WHAT IS EXPECTED – Search the entries below for the word "Viewport", then copy each line in which it is found.

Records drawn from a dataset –
###

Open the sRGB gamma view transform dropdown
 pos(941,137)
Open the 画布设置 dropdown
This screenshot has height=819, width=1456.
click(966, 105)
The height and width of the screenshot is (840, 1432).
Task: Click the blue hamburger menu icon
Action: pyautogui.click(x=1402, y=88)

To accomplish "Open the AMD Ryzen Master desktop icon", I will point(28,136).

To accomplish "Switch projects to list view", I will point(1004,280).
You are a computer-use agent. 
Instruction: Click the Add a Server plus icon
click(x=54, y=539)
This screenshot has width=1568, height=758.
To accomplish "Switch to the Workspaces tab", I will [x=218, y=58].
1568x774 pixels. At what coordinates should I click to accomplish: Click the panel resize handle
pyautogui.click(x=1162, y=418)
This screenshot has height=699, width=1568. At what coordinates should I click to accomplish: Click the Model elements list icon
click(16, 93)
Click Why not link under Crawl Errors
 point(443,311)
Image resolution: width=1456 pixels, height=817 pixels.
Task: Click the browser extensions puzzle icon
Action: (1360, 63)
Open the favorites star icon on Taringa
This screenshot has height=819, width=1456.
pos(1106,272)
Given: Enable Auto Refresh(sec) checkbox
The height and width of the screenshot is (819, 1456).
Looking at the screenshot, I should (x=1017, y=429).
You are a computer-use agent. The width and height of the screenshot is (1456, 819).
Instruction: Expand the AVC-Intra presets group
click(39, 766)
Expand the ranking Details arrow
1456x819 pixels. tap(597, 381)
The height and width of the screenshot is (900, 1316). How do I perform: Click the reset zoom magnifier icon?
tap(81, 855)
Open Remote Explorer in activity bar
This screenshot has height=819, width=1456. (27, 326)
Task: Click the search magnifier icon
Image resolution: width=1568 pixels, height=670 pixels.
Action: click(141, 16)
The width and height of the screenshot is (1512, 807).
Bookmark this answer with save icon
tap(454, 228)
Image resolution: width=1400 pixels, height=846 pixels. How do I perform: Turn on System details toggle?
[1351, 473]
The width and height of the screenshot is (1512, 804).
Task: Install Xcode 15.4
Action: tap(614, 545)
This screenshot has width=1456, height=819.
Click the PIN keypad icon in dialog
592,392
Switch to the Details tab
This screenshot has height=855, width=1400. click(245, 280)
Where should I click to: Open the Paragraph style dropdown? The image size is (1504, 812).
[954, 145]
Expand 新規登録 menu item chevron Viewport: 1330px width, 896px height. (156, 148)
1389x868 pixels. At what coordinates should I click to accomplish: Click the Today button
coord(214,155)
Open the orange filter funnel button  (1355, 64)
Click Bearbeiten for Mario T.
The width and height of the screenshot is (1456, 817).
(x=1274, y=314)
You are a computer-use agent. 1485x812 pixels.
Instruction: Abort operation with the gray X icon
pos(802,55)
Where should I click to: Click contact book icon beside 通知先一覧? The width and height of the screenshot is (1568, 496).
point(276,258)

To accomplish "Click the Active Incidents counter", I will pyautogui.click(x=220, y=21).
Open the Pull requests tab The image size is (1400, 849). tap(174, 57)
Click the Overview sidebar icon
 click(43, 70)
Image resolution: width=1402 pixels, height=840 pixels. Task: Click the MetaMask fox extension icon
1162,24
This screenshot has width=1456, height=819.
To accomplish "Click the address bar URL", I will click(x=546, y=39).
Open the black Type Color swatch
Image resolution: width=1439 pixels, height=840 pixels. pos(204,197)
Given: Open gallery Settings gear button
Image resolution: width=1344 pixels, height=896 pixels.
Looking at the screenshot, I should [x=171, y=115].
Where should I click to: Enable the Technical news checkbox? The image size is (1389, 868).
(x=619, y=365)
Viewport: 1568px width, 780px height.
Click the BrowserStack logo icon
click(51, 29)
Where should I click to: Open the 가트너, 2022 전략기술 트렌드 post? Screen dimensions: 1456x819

###

SOLVED PROBLEM –
Expand 新規登録 menu item chevron Viewport: 1330px width, 896px height. (156, 148)
Viewport: 1568px width, 780px height.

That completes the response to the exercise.